Is Frobenius the only magical automorphism?
Solution 1:
Here is a stronger statement. Let's weaken the requirement to asking for natural endomorphisms of commutative $k$-algebras ($k$ an integral domain - we need this but not the assumption that $k$ is a field), by which I mean endomorphisms of the forgetful functor $k\text{-Alg} \to \text{CRing}$.
Theorem: If $k$ has characteristic $p$, then the only natural endomorphisms of commutative $k$-algebras are the powers of the Frobenius map. Otherwise, the only natural endomorphism is the identity.

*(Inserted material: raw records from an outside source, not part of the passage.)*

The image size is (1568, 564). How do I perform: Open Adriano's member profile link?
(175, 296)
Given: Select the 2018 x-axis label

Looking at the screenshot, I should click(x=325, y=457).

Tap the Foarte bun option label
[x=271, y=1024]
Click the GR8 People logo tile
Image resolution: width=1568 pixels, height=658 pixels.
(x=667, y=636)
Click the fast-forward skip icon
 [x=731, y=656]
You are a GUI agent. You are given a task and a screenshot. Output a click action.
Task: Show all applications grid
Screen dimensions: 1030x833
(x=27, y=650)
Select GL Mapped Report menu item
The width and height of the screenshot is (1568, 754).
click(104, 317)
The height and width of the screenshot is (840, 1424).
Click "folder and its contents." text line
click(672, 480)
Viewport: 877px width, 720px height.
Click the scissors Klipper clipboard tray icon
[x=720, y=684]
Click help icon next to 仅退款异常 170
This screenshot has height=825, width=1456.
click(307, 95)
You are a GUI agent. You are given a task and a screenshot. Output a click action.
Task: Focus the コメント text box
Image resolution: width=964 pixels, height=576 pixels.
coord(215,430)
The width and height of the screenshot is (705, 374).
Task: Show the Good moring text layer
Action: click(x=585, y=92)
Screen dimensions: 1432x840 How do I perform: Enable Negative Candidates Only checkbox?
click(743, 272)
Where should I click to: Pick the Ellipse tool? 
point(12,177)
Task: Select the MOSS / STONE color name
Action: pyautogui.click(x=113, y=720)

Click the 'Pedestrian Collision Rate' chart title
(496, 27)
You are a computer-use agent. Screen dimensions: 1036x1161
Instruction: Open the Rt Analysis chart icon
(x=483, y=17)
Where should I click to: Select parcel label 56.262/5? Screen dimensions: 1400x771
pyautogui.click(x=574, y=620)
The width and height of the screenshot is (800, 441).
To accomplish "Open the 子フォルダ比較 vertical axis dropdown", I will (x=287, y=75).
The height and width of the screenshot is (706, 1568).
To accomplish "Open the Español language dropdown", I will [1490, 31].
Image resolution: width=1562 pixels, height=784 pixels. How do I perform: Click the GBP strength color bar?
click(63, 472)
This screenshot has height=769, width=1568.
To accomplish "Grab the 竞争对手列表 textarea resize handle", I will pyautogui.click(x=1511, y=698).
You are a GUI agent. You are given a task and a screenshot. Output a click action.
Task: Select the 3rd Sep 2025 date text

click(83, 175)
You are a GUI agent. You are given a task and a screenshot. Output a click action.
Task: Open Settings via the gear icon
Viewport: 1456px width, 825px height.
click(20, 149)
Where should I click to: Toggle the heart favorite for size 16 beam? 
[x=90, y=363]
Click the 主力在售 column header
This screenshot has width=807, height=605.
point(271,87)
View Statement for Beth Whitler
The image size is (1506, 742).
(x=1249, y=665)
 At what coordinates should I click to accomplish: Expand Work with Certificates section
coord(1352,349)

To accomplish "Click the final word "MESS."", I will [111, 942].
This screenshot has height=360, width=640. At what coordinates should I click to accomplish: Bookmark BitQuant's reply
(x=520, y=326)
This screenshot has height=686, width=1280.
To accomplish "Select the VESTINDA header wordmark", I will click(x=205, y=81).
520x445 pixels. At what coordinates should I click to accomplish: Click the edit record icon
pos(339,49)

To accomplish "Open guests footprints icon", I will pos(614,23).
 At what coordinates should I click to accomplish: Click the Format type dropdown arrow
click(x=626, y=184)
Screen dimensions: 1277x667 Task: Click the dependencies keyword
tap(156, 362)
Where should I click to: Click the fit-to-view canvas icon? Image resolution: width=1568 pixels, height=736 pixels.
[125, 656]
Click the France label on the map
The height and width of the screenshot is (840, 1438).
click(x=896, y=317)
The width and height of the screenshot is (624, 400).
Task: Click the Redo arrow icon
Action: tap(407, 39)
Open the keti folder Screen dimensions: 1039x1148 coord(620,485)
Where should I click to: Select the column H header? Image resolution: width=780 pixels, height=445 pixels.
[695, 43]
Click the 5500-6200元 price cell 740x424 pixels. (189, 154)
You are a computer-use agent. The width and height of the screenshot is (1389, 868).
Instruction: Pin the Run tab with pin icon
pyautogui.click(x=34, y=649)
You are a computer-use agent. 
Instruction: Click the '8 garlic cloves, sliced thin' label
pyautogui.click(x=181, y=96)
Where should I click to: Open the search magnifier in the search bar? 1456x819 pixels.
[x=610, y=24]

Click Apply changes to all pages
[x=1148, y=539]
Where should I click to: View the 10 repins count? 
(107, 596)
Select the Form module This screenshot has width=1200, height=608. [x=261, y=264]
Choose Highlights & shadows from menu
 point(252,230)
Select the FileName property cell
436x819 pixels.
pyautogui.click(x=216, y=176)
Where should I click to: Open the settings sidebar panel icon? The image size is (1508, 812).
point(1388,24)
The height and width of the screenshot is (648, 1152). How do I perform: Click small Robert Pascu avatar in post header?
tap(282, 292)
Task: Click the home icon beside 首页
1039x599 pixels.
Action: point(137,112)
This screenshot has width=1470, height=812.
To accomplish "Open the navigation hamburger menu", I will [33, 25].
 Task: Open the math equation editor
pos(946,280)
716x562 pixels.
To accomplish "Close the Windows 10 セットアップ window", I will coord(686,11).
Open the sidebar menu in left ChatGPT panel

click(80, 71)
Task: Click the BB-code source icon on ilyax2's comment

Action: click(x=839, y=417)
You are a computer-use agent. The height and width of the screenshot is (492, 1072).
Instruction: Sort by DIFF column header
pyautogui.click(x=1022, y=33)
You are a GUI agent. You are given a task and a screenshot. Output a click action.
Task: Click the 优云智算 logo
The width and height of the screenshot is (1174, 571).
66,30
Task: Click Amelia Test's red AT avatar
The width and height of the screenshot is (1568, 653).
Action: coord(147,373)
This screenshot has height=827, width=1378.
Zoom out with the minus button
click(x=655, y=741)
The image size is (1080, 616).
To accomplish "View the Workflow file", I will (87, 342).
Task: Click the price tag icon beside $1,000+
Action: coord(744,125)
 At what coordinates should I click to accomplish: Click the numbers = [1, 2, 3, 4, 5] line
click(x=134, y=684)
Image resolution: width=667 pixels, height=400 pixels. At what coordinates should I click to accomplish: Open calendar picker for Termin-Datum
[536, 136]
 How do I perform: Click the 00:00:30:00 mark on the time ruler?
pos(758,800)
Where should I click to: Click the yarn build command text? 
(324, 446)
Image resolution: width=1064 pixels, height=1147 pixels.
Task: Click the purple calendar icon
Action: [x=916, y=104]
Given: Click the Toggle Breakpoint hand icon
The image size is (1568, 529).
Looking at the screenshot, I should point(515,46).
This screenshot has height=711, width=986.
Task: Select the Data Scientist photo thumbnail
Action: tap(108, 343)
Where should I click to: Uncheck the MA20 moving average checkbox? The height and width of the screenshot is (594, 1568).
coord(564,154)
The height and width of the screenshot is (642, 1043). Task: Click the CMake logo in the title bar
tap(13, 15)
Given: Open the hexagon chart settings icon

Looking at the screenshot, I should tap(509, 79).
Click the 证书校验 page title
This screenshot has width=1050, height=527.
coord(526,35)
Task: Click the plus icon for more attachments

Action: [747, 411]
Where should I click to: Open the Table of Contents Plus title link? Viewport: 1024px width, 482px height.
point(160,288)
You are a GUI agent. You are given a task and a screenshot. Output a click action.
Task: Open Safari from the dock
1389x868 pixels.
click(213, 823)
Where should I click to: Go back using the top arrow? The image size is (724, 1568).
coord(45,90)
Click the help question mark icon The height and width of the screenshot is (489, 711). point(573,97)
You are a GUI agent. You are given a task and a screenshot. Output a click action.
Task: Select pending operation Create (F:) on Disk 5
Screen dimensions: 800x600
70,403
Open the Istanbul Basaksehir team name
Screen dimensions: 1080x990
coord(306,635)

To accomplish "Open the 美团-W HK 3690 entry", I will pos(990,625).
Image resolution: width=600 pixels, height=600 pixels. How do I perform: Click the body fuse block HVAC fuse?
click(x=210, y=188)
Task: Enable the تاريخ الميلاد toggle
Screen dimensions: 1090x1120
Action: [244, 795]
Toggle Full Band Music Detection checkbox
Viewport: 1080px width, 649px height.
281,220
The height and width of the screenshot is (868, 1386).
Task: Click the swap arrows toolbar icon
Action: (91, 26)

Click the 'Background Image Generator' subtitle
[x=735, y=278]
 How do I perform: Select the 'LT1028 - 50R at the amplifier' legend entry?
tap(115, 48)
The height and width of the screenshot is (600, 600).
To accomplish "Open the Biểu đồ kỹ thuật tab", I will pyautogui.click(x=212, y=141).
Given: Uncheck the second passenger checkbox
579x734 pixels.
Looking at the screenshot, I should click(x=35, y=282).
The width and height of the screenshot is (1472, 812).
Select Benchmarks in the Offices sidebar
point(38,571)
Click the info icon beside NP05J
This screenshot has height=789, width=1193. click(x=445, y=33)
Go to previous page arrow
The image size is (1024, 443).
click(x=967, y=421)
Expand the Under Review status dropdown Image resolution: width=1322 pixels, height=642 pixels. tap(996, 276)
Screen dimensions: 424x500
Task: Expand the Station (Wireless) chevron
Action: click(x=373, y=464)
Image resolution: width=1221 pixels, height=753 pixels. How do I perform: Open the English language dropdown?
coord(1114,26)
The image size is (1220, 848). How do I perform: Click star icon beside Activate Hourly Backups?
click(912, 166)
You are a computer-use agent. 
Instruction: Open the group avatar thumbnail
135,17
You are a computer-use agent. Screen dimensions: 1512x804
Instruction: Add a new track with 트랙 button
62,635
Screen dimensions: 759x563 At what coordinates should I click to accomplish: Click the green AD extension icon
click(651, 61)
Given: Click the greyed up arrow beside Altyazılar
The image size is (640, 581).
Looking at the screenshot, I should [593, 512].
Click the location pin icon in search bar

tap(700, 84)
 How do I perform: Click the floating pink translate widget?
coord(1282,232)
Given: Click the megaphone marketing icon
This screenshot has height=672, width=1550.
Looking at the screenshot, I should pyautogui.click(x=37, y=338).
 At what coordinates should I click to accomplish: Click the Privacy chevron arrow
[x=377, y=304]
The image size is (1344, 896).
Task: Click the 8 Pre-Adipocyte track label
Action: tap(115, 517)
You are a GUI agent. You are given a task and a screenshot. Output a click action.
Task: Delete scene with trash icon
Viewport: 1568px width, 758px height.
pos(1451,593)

Proof. Any such endomorphism is in particular an endomorphism of the forgetful functor $U : k\text{-Alg} \to \text{Set}$. This functor is representable by the free $k$-algebra $k[x]$, and hence its endomorphisms can be canonically identified with $\text{Hom}_{k-\text{Alg}}(k[x], k[x]) \cong k[x]$ by the Yoneda lemma. (This is the most important step in the proof!) Thus any candidate natural endomorphism necessarily has the form
$$R \ni r \mapsto \sum f_n r^n \in R$$
for some polynomial $f(x) = \sum f_n x^n \in k[x]$. (This already rules out a large class of possible examples, including but not limited to complex conjugation.) Now, this endomorphism must preserve addition and multiplication. It preserves multiplication iff it does so in the universal example, namely we must have
$$k[x, y] \ni xy \mapsto \sum f_n (xy)^n = (\sum f_n x^n)(\sum f_n y^n) \in k[x, y].$$
Using the fact that $k$ is an integral domain and comparing coefficients, we conclude that this is possible iff $f(x)$ has at most one nonzero coefficient, which is an idempotent and hence must be $0$ or $1$. In the first case $f$ doesn't preserve the multiplicative unit. In the second case we must have $f(x) = x^n$ for some $n$. Again, our endomorphism preserves addition iff it does so in the universal example, namely we must have
$$k[x, y] \ni x + y \mapsto (x + y)^n = x^n + y^n \in k[x, y]$$
which is true iff $n = 1$ or ${n \choose m} = 0$ in $k$ for all $1 \le m \le n-1$. In the second case, in particular $n = 0$ in $k$, so $k$ must have characteristic $p | n$. Now, by Kummer's theorem, $p | {n \choose m}$ iff the process of adding $m$ and $n - m$ in base $p$ involves at least one carry, but if $n$ is not a power of $p$ we can always find $m$ for which this is not the case by writing $n$ as a sum of powers of $p$ using its base-$p$ expansion and distributing some of this sum to $m$ and the rest to $n - m$. Hence $n$ must be a power of $p$ as desired. $\Box$
See also this MO question involving a very similar argument and this blog post for some discussion of natural transformations between forgetful functors in general.
One can rephrase this argument as being about endomorphisms of $\text{Spec } k[x]$, regarded as a commutative ring object in affine schemes over $k$, but I don't think this adds much to the argument.